Het hof stelt vast dat de verdachte zich gewelddadig heeft gedragen jegens [slachtoffer 1] , waarna [medeverdachte] zich bij [verdachte] heeft gevoegd en zich (nadat [verdachte] [slachtoffer 1] had aangewezen als degene die de politie had gebeld) eveneens heeft schuldig gemaakt aan geweld jegens [slachtoffer 1] , waarna [verdachte] een derde, die [slachtoffer 1] wilde helpen, eveneens heeft geslagen. Dit alles vond plaats op een parkeerplaats aan de openbare weg. Hiermee is, naar het oordeel van het hof, bewezenverklaard dat de verdachte zich schuldig heeft gemaakt aan -kort gezegd- openlijke geweldpleging in vereniging. Aan de verklaring van de verdachte dat hij niets van de geweldshandelingen van [medeverdachte] heeft meegekregen gaat het hof dan ook als ongeloofwaardig voorbij.

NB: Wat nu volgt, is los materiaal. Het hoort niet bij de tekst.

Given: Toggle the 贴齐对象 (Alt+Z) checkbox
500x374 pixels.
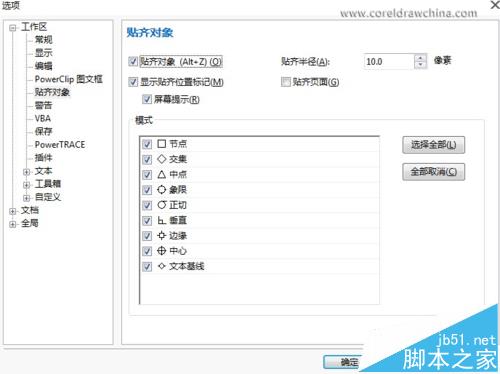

Het hof volgt niet de lezing van de advocaat-generaal, dat [slachtoffer 1] door [medeverdachte] met een lachgasfles tegen het gezicht is geslagen, mede nu dat op de camerabeelden niet is te zien. De camerabeelden bieden naar het oordeel van het hof meer steun aan het scenario dat [slachtoffer 1] door een (harde) vuistslag ten val is gekomen, dan door het slaan met een lachgasfles. Hoewel enkele getuigen op dit punt anders hebben verklaard, overweegt het hof dat het feitencomplex zich in een zeer kort tijdsbestek heeft afgespeeld en dat de getuigen dit (mogelijk) niet goed hebben kunnen waarnemen. Getuige [getuige] heeft bij de rechter-commissaris bijvoorbeeld verklaard dat in zijn herinnering hij ergens anders stond dan op de beelden te zien was en dat [slachtoffer 1] ook anders viel blijkens de beelden dan hij zich kon herinneren. Anders dan bij de politie heeft [getuige] ook verklaard dat hij niet zag waarmee [slachtoffer 1] werd geslagen.
Het verweer van de verdediging wordt derhalve verworpen.

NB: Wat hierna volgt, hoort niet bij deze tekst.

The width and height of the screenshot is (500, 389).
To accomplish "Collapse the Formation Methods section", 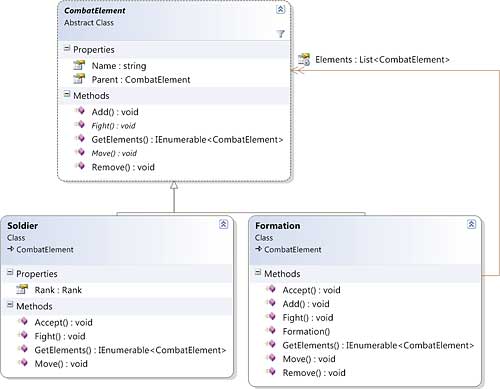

De verdachte zal van de strafverzwarende omstandigheid van het veroorzaken van zwaar lichamelijk letsel worden vrijgesproken, nu niet kan worden bewezen dat dit letsel door toedoen van de verdachte is veroorzaakt.
Strafbaarheid van het bewezenverklaarde
Het primair bewezenverklaarde levert op:
openlijk in vereniging geweld plegen tegen personen.

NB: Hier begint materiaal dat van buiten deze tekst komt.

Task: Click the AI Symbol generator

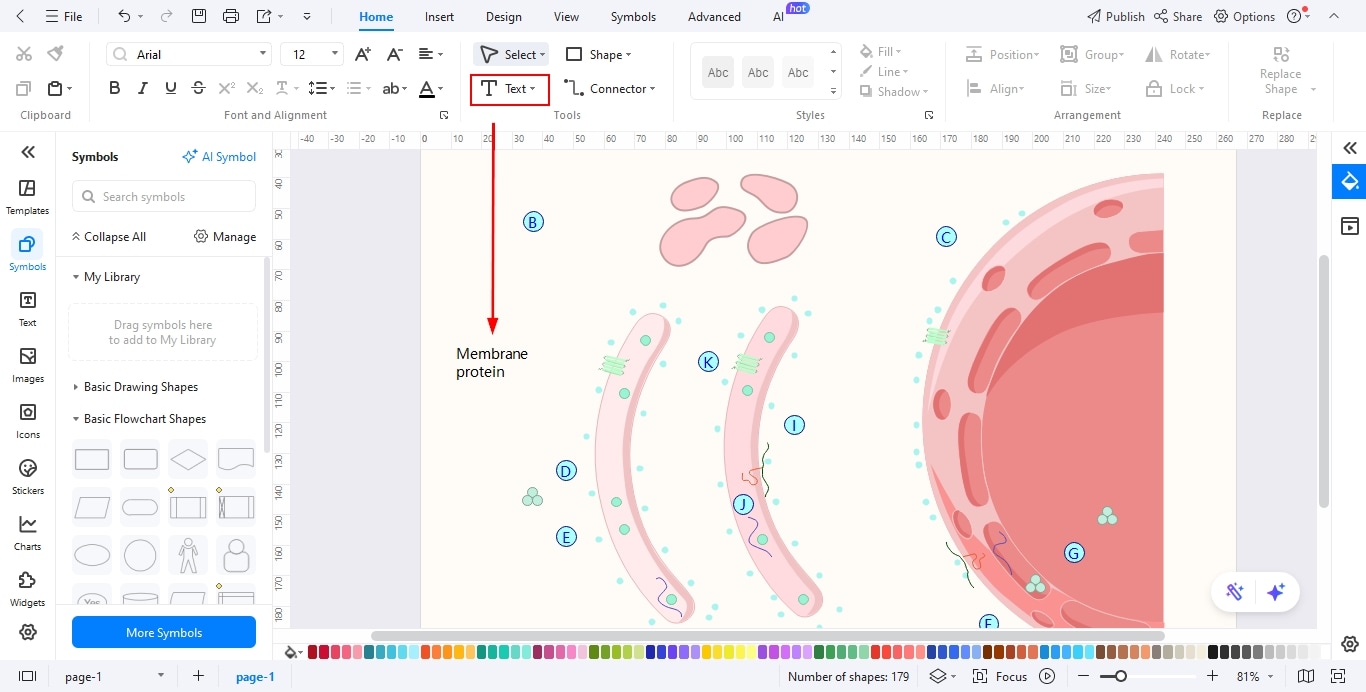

Er zijn geen feiten of omstandigheden aannemelijk geworden die de strafbaarheid van het bewezenverklaarde uitsluiten. Het feit is strafbaar.
Strafbaarheid van de verdachte
Er zijn geen feiten of omstandigheden aannemelijk geworden die de strafbaarheid van verdachte uitsluiten. De verdachte is daarom strafbaar voor het hiervoor bewezenverklaarde.
Op te leggen sanctie
De advocaat-generaal heeft gevorderd de opgelegde straf in het vonnis waarvan beroep integraal te bevestigen.
De raadsvrouw heeft ter terechtzitting van het hof verzocht – kort en zakelijk weergegeven – een gevangenisstraf op te leggen gelijk aan de duur van het voorarrest, in combinatie met de oplegging van een forse voorwaardelijke gevangenisstraf en een hoge taakstraf. Volgens de raadsvrouw heeft de oplegging van bijzondere voorwaarden geen toegevoegde waarde gelet op de inhoud van het recent opgestelde voortgangsverslag.
Het hof heeft bij de bepaling van de op te leggen straf gelet op de aard en de ernst van hetgeen bewezen is verklaard, op de omstandigheden waaronder het bewezenverklaarde is begaan en op de persoon van de verdachte, zoals een en ander uit het onderzoek ter terechtzitting naar voren is gekomen. Daarnaast is gelet op de verhouding tot andere strafbare feiten, zoals onder meer tot uitdrukking komende in de hierop gestelde wettelijke strafmaxima en in de straffen die voor soortgelijke feiten worden opgelegd.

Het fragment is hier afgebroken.